Exercise requirements
Can you retype all of the rows below, character for character, without changing anything?

Entries provided

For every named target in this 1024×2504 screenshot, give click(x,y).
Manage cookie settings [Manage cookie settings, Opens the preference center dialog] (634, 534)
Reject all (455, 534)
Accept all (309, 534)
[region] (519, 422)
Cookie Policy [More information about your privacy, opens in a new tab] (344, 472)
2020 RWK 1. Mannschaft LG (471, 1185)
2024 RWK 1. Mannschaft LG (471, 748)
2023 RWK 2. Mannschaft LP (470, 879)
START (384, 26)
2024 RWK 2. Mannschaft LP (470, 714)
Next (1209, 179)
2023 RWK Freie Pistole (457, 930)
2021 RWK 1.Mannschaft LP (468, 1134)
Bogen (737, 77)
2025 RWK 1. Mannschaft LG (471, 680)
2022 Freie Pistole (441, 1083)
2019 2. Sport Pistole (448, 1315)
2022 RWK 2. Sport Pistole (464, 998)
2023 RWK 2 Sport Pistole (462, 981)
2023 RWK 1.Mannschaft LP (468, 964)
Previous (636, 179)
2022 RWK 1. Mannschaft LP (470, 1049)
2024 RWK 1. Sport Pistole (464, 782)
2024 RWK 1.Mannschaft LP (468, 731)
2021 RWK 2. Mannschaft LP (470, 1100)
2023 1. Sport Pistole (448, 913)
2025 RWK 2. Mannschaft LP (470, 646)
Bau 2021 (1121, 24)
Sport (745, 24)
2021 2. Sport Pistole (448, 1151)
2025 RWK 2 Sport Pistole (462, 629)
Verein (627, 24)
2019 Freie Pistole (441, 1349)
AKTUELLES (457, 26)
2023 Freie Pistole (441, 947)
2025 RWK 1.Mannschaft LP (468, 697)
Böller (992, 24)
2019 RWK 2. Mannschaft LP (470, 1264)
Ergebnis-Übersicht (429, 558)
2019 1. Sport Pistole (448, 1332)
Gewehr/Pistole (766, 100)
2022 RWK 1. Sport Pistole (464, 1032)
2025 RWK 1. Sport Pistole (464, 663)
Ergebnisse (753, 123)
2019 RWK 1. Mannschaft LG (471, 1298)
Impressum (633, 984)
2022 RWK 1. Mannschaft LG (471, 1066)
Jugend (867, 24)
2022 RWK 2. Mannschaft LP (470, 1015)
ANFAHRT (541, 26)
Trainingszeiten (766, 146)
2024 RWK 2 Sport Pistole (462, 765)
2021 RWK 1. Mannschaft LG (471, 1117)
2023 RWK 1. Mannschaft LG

Result for this exercise
For every named target in this 1024×2504 screenshot, give click(x,y).
Manage cookie settings [Manage cookie settings, Opens the preference center dialog] (634, 534)
Reject all (455, 534)
Accept all (309, 534)
[region] (519, 422)
Cookie Policy [More information about your privacy, opens in a new tab] (344, 472)
2020 RWK 1. Mannschaft LG (471, 1185)
2024 RWK 1. Mannschaft LG (471, 748)
2023 RWK 2. Mannschaft LP (470, 879)
START (384, 26)
2024 RWK 2. Mannschaft LP (470, 714)
Next (1209, 179)
2023 RWK Freie Pistole (457, 930)
2021 RWK 1.Mannschaft LP (468, 1134)
Bogen (737, 77)
2025 RWK 1. Mannschaft LG (471, 680)
2022 Freie Pistole (441, 1083)
2019 2. Sport Pistole (448, 1315)
2022 RWK 2. Sport Pistole (464, 998)
2023 RWK 2 Sport Pistole (462, 981)
2023 RWK 1.Mannschaft LP (468, 964)
Previous (636, 179)
2022 RWK 1. Mannschaft LP (470, 1049)
2024 RWK 1. Sport Pistole (464, 782)
2024 RWK 1.Mannschaft LP (468, 731)
2021 RWK 2. Mannschaft LP (470, 1100)
2023 1. Sport Pistole (448, 913)
2025 RWK 2. Mannschaft LP (470, 646)
Bau 2021 (1121, 24)
Sport (745, 24)
2021 2. Sport Pistole (448, 1151)
2025 RWK 2 Sport Pistole (462, 629)
Verein (627, 24)
2019 Freie Pistole (441, 1349)
AKTUELLES (457, 26)
2023 Freie Pistole (441, 947)
2025 RWK 1.Mannschaft LP (468, 697)
Böller (992, 24)
2019 RWK 2. Mannschaft LP (470, 1264)
Ergebnis-Übersicht (429, 558)
2019 1. Sport Pistole (448, 1332)
Gewehr/Pistole (766, 100)
2022 RWK 1. Sport Pistole (464, 1032)
2025 RWK 1. Sport Pistole (464, 663)
Ergebnisse (753, 123)
2019 RWK 1. Mannschaft LG (471, 1298)
Impressum (633, 984)
2022 RWK 1. Mannschaft LG (471, 1066)
Jugend (867, 24)
2022 RWK 2. Mannschaft LP (470, 1015)
ANFAHRT (541, 26)
Trainingszeiten (766, 146)
2024 RWK 2 Sport Pistole (462, 765)
2021 RWK 1. Mannschaft LG (471, 1117)
2023 RWK 1. Mannschaft LG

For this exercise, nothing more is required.